Digital Health Strategist

Areas of Expertise

  • Strategic vision for healthcare supply chain
  • Solution marketing with a technology focus
  • Industry networking and relationship building

Recent Activity

  • Participated on a panel at the Nevada Healthcare Forum
  • Moderated a panel for Supply Chain Canada on Becoming Resilient and Establishing Continuity Process
  • Featured in COVID-19 aftershocks show product, service access, availability require more than shelf help, 25 Oct 2021 HPN

Social Media

Committees/Panel/Association Participation

  • American Nurses Association
  • American Nursing Informatics Association
  • American College of Healthcare Executives

Areas of Interest

  • Digital health transformation
  • Healthcare Supply Chain
  • Clinically integrated supply chain and the tie into outcomes
  • Adoption and use of UDI and product/location standards

Points of View

One of the biggest challenges in healthcare is linking the importance of supply chain to the delivery of high-quality care. Supply chain is the second-highest cost to care delivery, following labor, so we need to elevate the visibility and strategic perspective. A holistic way to do that is through the clinically integrated SC. However, supply chain cannot achieve this goal in isolation.

There are four key constituencies within a health system that need to partner to deliver a successful transformation.

Of course, one is supply chain: knowing what, where and how to source the supplies and services that support care delivery. But more importantly, they need to expand their “self-definition” beyond procurement and enhance data fluency. The use of data and analytics to provide relevant performance metrics and the link to care delivery will heighten the leadership role supply chain needs to embrace.

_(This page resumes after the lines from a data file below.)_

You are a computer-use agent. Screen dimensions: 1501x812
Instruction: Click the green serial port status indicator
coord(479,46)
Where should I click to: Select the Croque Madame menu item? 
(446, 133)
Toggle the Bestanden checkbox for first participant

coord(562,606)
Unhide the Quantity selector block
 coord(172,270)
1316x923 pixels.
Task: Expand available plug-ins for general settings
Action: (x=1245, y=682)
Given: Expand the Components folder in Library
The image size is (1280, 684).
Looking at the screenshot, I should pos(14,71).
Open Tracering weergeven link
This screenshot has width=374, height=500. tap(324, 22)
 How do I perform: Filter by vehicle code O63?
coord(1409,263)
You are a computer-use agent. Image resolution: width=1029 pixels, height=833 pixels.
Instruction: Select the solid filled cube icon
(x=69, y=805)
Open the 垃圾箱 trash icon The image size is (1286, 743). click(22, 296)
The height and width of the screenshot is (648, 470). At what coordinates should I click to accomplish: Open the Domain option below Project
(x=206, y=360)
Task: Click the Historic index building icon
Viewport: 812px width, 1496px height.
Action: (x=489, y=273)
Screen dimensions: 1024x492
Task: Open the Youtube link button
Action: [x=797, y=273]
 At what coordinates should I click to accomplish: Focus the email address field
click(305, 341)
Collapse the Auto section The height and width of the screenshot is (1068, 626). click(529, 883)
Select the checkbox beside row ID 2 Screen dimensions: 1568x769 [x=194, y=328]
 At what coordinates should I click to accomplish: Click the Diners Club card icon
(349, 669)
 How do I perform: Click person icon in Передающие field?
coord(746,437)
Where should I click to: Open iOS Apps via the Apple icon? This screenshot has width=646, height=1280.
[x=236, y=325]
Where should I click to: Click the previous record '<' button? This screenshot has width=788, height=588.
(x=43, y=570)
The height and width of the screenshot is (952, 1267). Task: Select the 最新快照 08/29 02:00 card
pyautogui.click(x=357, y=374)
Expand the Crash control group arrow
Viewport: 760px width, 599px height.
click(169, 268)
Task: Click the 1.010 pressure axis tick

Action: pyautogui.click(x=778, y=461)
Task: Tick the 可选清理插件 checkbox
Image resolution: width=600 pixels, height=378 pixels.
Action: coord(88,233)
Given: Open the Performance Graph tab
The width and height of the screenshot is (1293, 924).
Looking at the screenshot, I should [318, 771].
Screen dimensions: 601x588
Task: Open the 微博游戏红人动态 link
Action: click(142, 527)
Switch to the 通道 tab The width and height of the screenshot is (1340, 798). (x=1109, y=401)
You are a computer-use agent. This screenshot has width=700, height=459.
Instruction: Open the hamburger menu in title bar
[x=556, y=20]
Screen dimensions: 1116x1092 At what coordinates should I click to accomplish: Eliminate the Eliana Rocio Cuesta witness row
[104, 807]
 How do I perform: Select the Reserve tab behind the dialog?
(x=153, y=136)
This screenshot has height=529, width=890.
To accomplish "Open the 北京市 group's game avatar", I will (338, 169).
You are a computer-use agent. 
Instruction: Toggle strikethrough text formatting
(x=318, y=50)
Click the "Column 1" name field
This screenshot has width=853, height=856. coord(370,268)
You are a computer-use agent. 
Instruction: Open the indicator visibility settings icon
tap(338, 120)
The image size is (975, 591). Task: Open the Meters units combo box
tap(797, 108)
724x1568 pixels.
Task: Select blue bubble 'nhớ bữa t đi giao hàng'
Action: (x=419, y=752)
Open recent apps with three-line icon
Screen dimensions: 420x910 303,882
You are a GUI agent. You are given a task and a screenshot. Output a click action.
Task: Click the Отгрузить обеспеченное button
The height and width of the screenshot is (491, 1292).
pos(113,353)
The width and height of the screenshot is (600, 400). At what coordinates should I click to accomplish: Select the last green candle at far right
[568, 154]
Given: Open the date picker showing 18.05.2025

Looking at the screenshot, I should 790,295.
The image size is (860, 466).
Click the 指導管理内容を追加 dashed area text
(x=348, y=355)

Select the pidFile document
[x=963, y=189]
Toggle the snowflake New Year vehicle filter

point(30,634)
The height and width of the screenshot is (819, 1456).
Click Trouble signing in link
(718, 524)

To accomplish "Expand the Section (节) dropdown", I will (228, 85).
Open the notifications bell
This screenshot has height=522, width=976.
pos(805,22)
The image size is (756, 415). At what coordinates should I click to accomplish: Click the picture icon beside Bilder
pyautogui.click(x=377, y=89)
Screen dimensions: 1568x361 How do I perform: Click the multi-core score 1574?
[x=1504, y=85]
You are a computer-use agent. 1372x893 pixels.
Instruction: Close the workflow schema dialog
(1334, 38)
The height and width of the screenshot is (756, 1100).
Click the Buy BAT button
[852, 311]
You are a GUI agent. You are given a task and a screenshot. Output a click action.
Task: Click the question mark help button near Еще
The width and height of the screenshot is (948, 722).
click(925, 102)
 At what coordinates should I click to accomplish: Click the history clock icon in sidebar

Second, clinicians are critical in helping identify the correct supply and service mix needed to manage both maintenance and acute events of everyone’s healthcare. Clinicians are the link to improved population health, which in turn drives down overall costs – which is a global need.

Third, IT is needed because digital transformation is based on good data that is routed through the right solution pathways and ultimately into analytics platforms to guide data-driven decisions. The use of informatics and data science identifies the data sets that lead us to our overall care delivery goals.

Lastly, finance makes sure the investments needed in training, change management, hardware and software all drive toward the desired results and are fiscally sustainable. The importance of investment in technology is now an accepted fact in healthcare so it is essential these are smart and have a positive return on investment.

By building bridges between these constituencies and highlighting the role of data in digital health transformation, we can promote, develop and guide the changes needed in the industry globally.

We say it in the HIMSS mission statement: Reform the global health ecosystem through the power of information and technology, and supply chain is central to it all.